Step between her and her fighting soul.

Speak to her, Hamlet.

How is it with you, lady?

Alas, how is it with you,

that you do bend your eye on vacancy...

and with the incorporal air

do hold discourse?

- O gentle son, say whereon do you look.

- On him. Look you, how pale he glares.

To whom do you speak this?

- Do you see nothing there?

- Nothing at all. Yet all that is, I see.

- Nor did you nothing hear?

- No, nothing but ourselves.

Why, look you there!

Look how it steals away.

- My father, in his habit as he lived.

- This is the very coinage of your brain!

It is not madness that I have uttered.

Mother, for love of grace...

lay not that flattering unction

to your soul...

that not your trespass

but my madness speaks.

Confess yourself to heaven...

repent what's past, avoid what is to come.

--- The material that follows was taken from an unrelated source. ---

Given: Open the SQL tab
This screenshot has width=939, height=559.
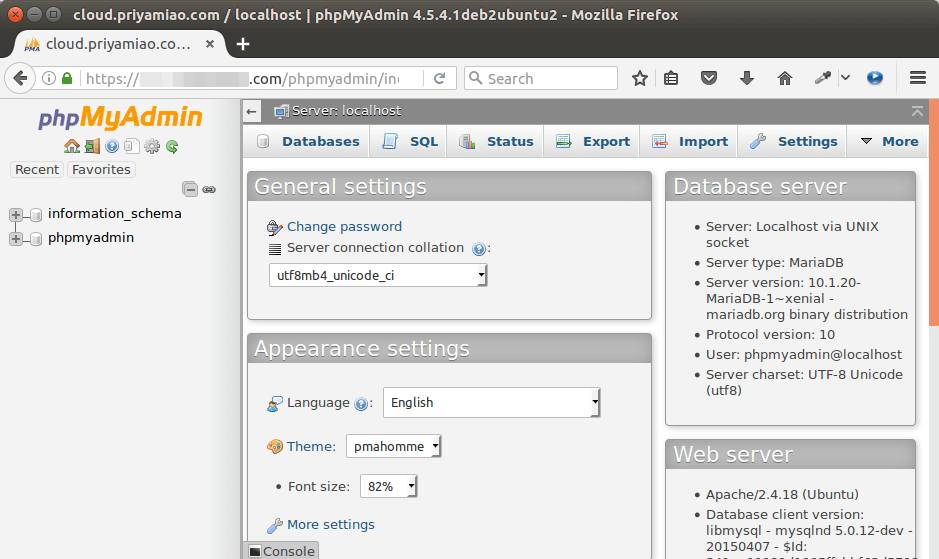Looking at the screenshot, I should pos(411,142).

And do not spread the compost

on the weeds...

to make them ranker.

O Hamlet...

thou hast cleft my heart in twain.

Throw away the worser part of it...

and live the purer with the other half.

Good night.

And when you are desirous to be blessed...

I'll blessing beg of you.

For this same lord, I do repent.

But heaven hath pleased it so

to punish me with this, and this with me.

I will bestow him,

and will answer well the death I gave him.

So, again, good night.

I must be cruel only to be kind.

Thus bad begins

and worse remains behind.

What shall I do?

Let not the bloat King

tempt you again to bed...

pinch wanton on your cheek,

call you his mouse.

And let him, for a pair of reechy kisses...

or paddling in your neck

with his damned fingers...

make you to ravel all this matter out...

that I essentially am not in madness...

but mad in craft.

Be thou assured...

if words be made of breath,

and breath of life...

I have no life to breathe

what thou hast said to me.

Mother, good night, indeed.

This counselor is now most still,

most secret...

and most grave...

who was in life a foolish prating knave.

Come, sir,

to draw toward an end with you.

Good night, Mother.

Gertrude!

Where is your son?

Mine own lord, what have I seen tonight!

What, Gertrude? How does Hamlet?

Mad...

as the sea and wind,

when both contend which is the mightier.

In his lawless fit...

he hath killed the unseen good old man.

O heavy deed!

It had been so with us, had we been there.

Guards!

Friends, go join you with some further aid.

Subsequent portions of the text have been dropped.